Recorded data
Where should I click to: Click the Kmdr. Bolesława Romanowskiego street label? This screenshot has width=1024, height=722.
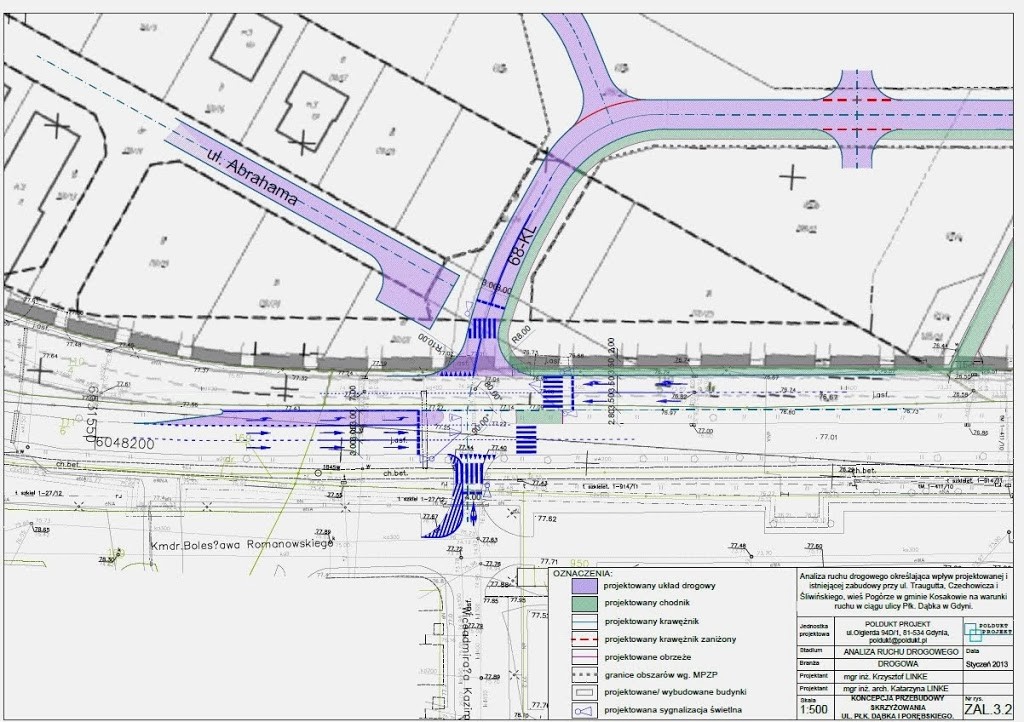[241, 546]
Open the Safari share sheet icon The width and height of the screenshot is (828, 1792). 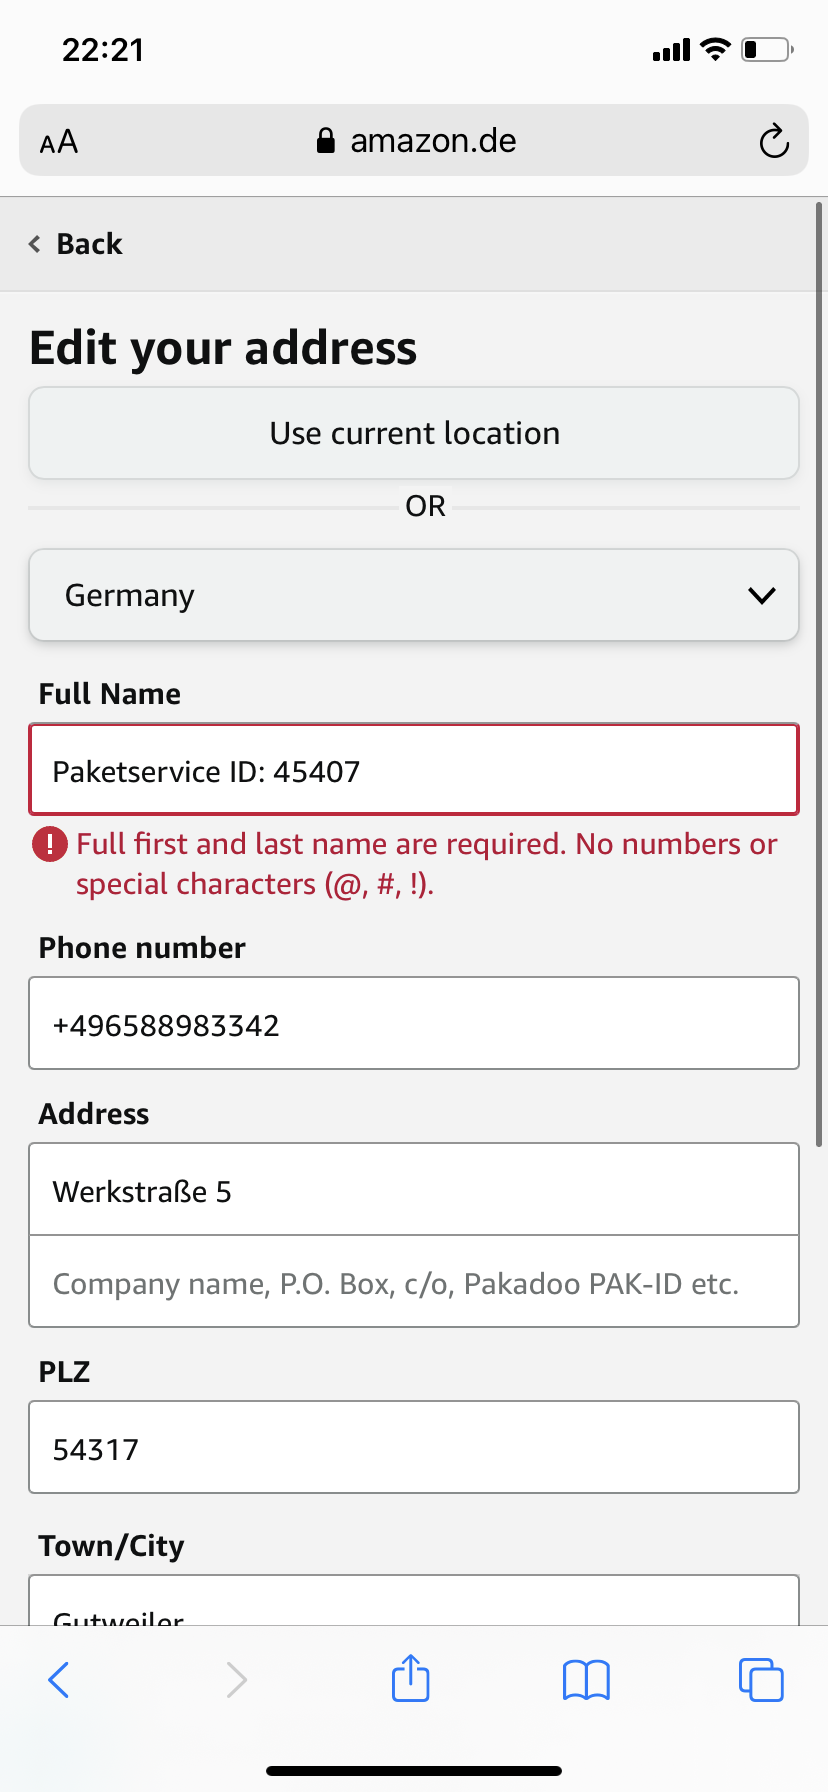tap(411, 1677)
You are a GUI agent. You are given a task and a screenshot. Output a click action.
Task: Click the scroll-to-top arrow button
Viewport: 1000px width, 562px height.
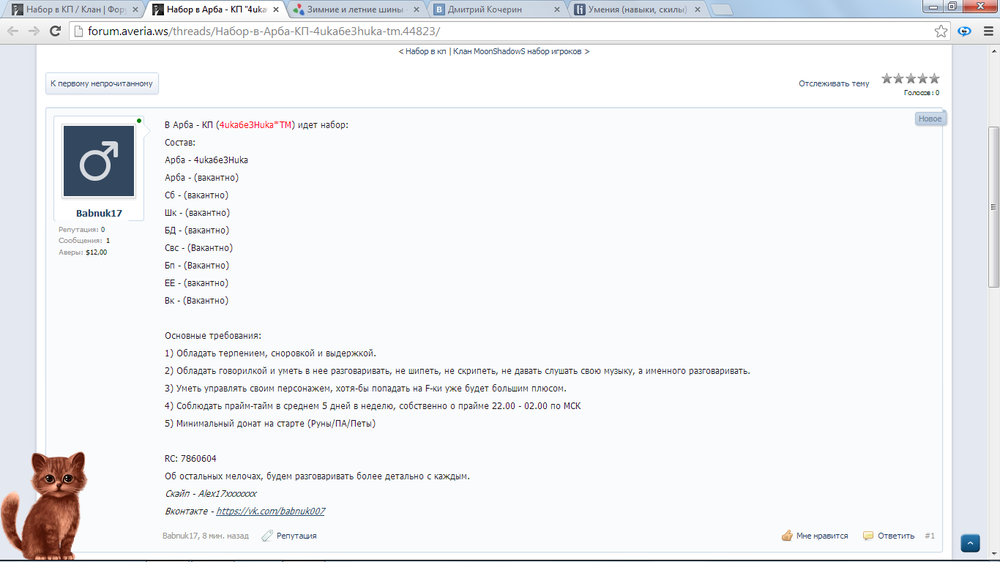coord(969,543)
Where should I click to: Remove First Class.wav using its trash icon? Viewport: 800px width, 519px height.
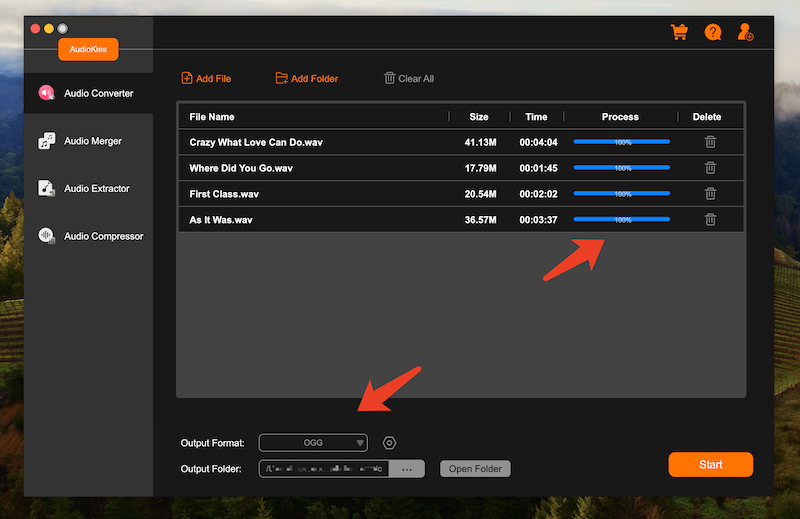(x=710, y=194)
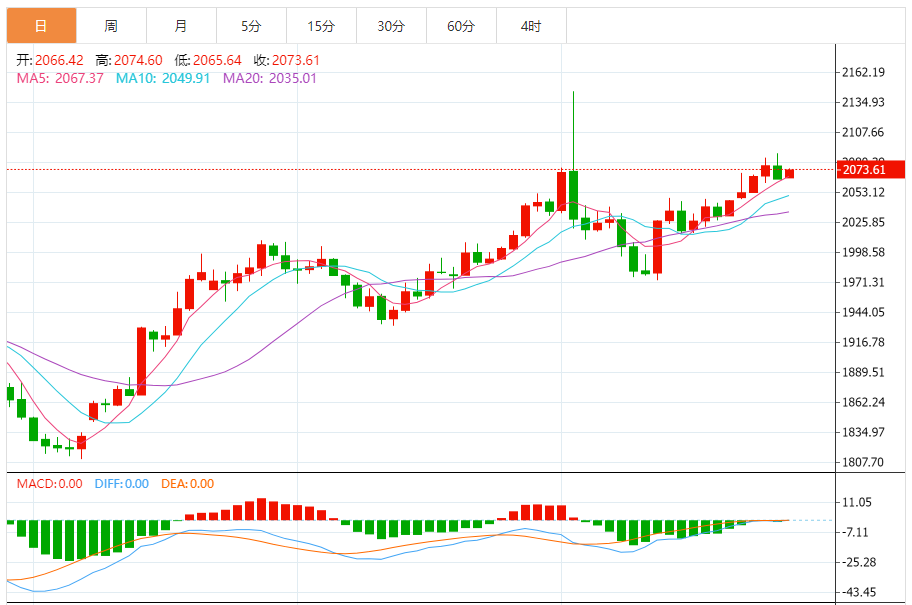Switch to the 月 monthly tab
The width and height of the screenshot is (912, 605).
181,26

==

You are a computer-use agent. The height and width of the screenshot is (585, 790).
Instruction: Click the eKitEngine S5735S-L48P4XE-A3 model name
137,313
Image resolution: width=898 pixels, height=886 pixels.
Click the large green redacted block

◆ Instructions for the task
From the entries above, write out only the lines starting at the line that holds "You are a computer-use" and ending at the line that holds "Click the large green redacted block", keeping both and matching them exactly.

◆ Reply to the task
You are a computer-use agent. The height and width of the screenshot is (585, 790).
Instruction: Click the eKitEngine S5735S-L48P4XE-A3 model name
137,313
Image resolution: width=898 pixels, height=886 pixels.
Click the large green redacted block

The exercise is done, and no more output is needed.